Bishnu Prasad Mishra’s patachitra paintings are a serene mix of mythology and temple architecture.

These paintings tell stories from the Mahabharata, the Ramayana and Krishnaleela, against a floral background highlighted in natural colours mounted on specially prepared canvas or ‘pata.’ A black bejewelled Krishna surrounded by gopis with strikingly elongated eyes; Radha and Krishna in an eternal embrace, Lord Jagannath with Subhadra and Balabhadra in colours extracted from sindoor, piyuli rock, kajal and indigo… every image throws light on Odisha’s iconic painting tradition – patachitra.

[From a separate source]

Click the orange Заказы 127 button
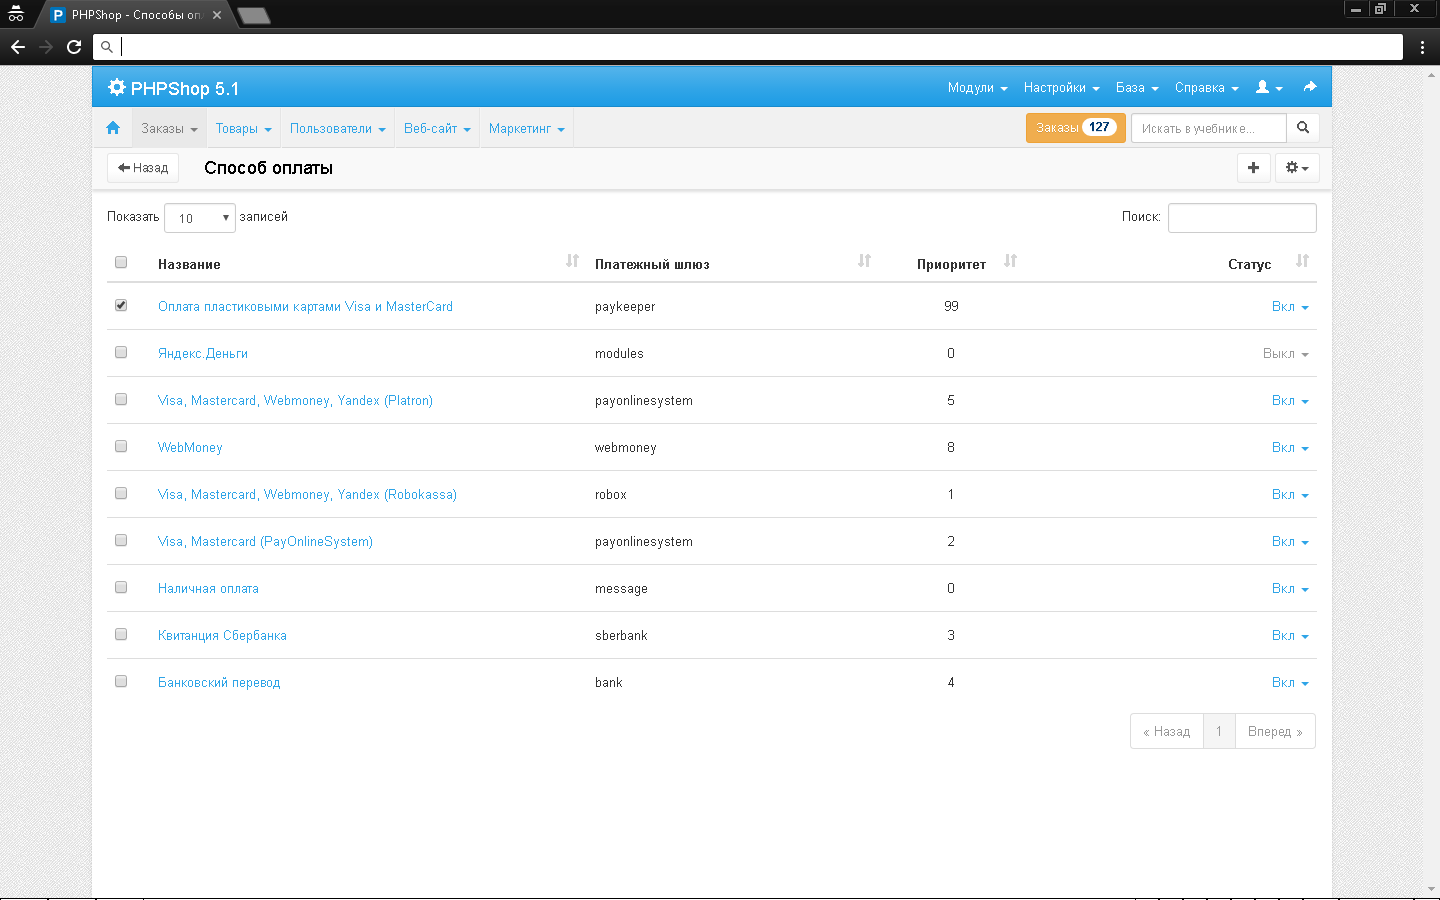This screenshot has height=900, width=1440. [x=1075, y=128]
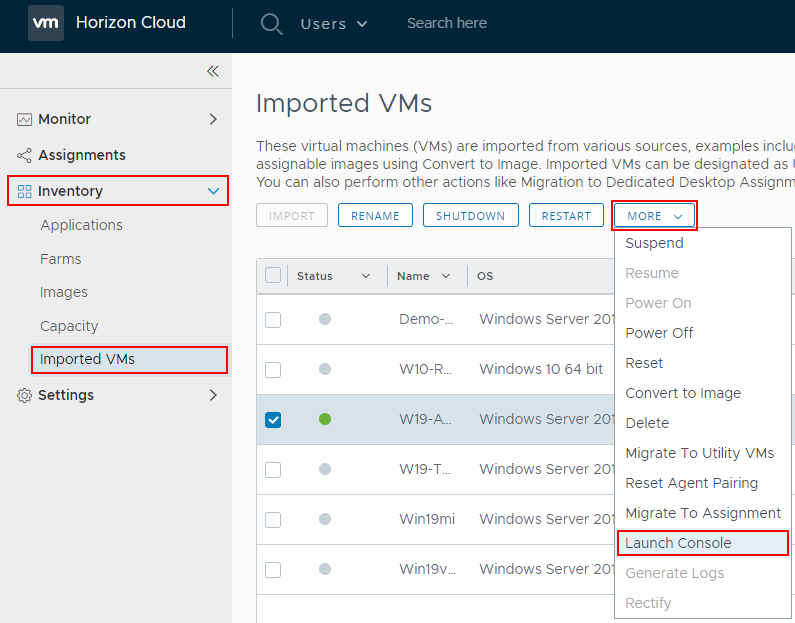Choose Convert to Image menu option
Image resolution: width=795 pixels, height=623 pixels.
pos(683,393)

The art form that dates back to the 14th century, when some of the great temples of the region were built, has a special connection with the Jagannath Temple as the themes are invariably about Krishna, Vishnu and Jagannath. In fact, the walls of the temple’s sanctum sanctorum are covered with patachitras and every year a new one is added.

Traditional painting

Bishnu Prasad Mishra is a traditional artist who has been associated with the annual ritual of painting Patachitra on the walls of the Jagannath temple. “The paintings are done by paramparik chitrakars who live in Raghurapur near Puri. My ancestors too have lived there for centuries to serve the temple. For painting the walls, first, we make the colours using stone, sindoor, indigo, etc. The ingredients are mixed with gum, and stored in coconut shells. Then they are taken into the sanctum and used along with special bamboo brushes.”

The painting is done free hand according to tradition, with elongated eyes and typical facial features inspired by the Achala murthis of the Lord, while the colours too follow those in which the icons of Jagannath, Subhadra and Balabhadra are painted.

How did other media such as cloth, canvas and silm come into the picture? Mishra says, “To popularise the art, artists had a baithak some 50 years ago and a decision was taken to evolve other forms of Pata. We experimented with a dhoti which we soaked in a solution of water, chalk powder, tamarind and natural gum. We spread the paste on the cloth and after drying it, polished it with stone and pebbles. We painted on this canvas. That’s how today’s Patachitra evolved which is now done on tussar.”

Mishra’s Patachitras, which are on display at the Rajasthan Crafts Fair, include Krishna and Rasleela themes as well as innovative Buddha and Ganesha images. Delicately conceived in soft colours, they have traditional borders such as ‘dahania maachi’ and ‘goolai.’ They captivate with their melange of mythology and limpid colours.

The Rajasthan Crafts Fair, which has products from other regions as well as such as terracotta and ceramic items, dhokraware, Mysore’s inlay worked wall hangings and Saranpur’s shisham wood furniture, is on at Sri Sankara Hall, TTK Road, till June 30.